> EXTRAIT DU DOCUMENT
((

La science acquise meurt en elle, l’influence déployée pousse ceux qui vécurent près d’elle à partir par routes opposées à la poursuite de quelque inconnaissable qu’ils contiennent et qui les fuit; les moines s’absorbent en l’extase, les soldats s’abîment dans les guerres et le [97] rythme perçu et initialement déroulé par la comtesse Mahaud disparaît dans la mort et les éléments, n’ayant fait que victimes puisque, n’aboutissant pas, il ne fut qu’agitation.
Telle la contexture du livre: l’effort intellectuel périssant par la lutte avec le développement physique, l’âme aspirant à l’être, inclinée par la mauvaise utilisation des forces vers la vie corporelle qui est le non-être, puisque la force mentale s’accroît par son effort et subsiste en toute apparence éternelle d’espace et de durée et que la force corporelle dépensée est irrémédiablement perdue et le temps d’effort qu’a coûté la dépense de force, aboli.

))

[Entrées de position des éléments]
((

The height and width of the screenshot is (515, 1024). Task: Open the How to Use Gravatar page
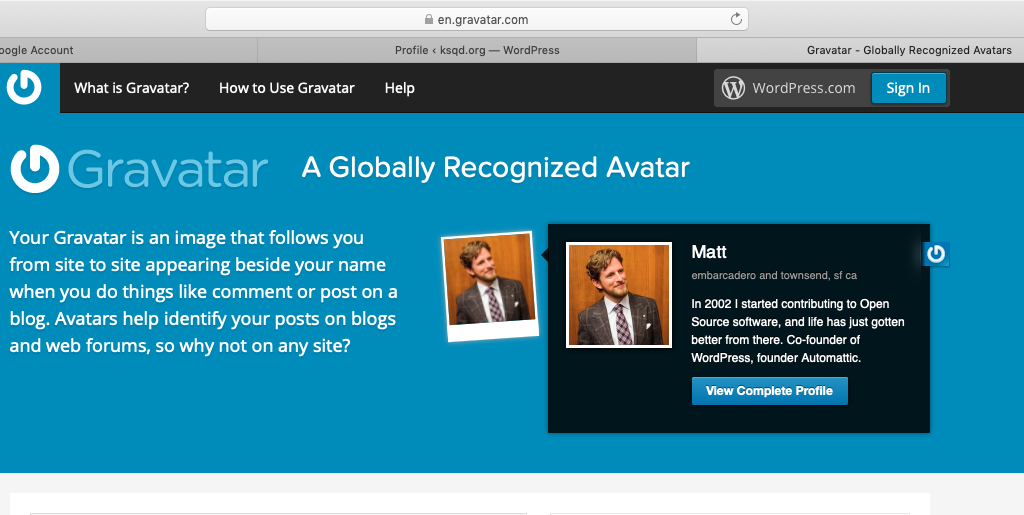coord(286,88)
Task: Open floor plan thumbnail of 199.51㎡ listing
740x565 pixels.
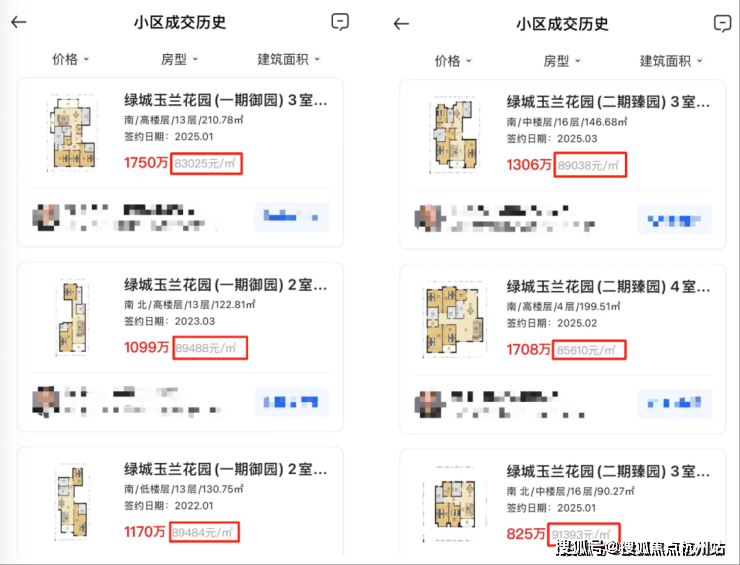Action: point(454,319)
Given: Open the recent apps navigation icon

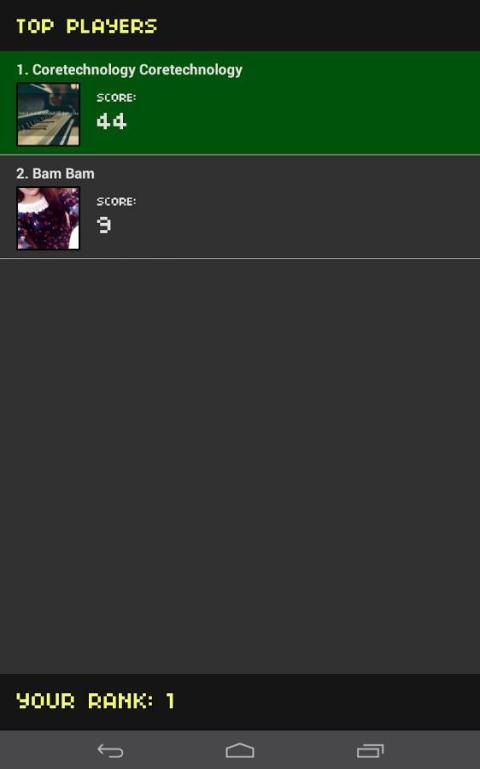Looking at the screenshot, I should click(x=370, y=750).
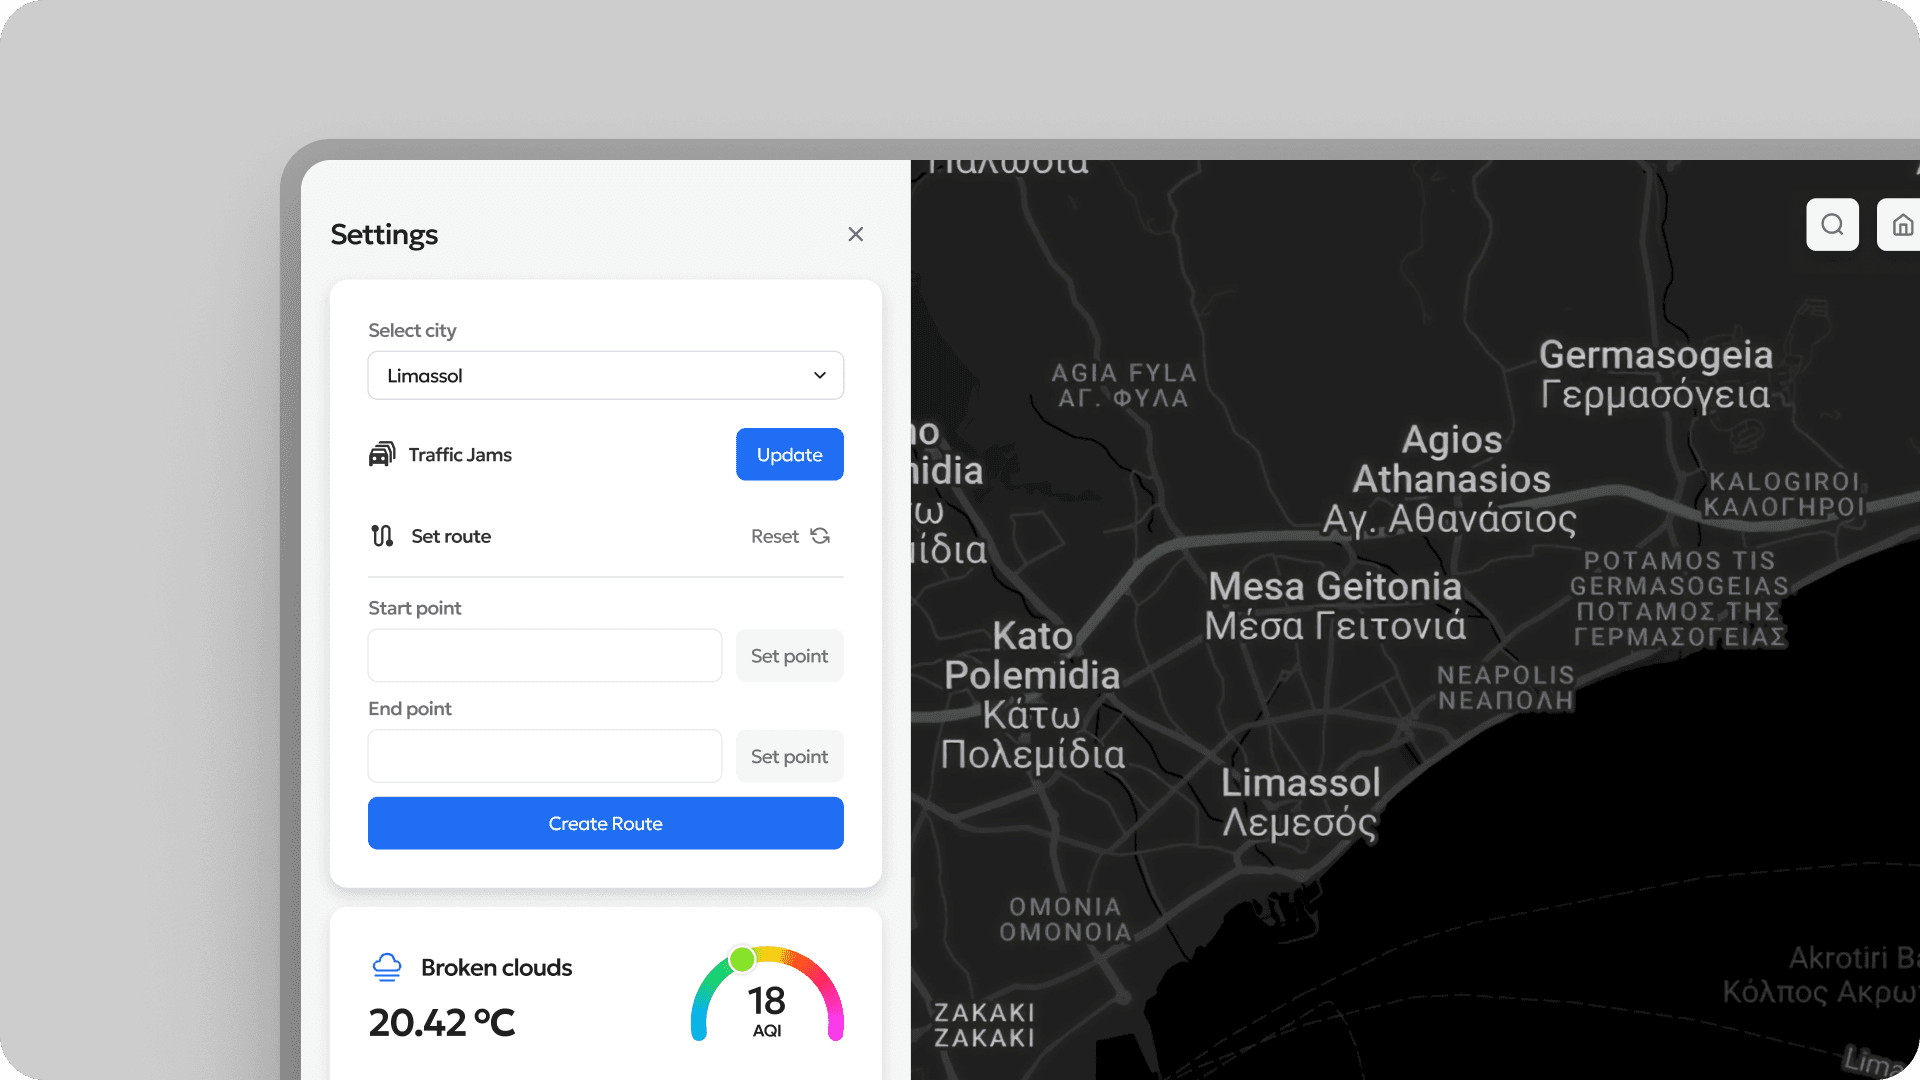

))

> TÂCHE A
Recopiez à l'identique le passage de l'extrait du document qui va de « La science acquise » jusqu'à « ne fut qu’agitation. » inclus.
> TÂCHE B
D'après l'extrait du document, pourquoi la vie corporelle est-elle le non-être ? Répondez en une à trois phrases.
La liste ne joue aucun rôle ici.

> RÉPONSE COMPLÈTE A
La science acquise meurt en elle, l’influence déployée pousse ceux qui vécurent près d’elle à partir par routes opposées à la poursuite de quelque inconnaissable qu’ils contiennent et qui les fuit; les moines s’absorbent en l’extase, les soldats s’abîment dans les guerres et le [97] rythme perçu et initialement déroulé par la comtesse Mahaud disparaît dans la mort et les éléments, n’ayant fait que victimes puisque, n’aboutissant pas, il ne fut qu’agitation.

> RÉPONSE COMPLÈTE B
La force mentale s'accroît par son effort et subsiste en toute apparence éternelle d'espace et de durée. La force corporelle dépensée, elle, est irrémédiablement perdue, et le temps d'effort qu'a coûté sa dépense est aboli.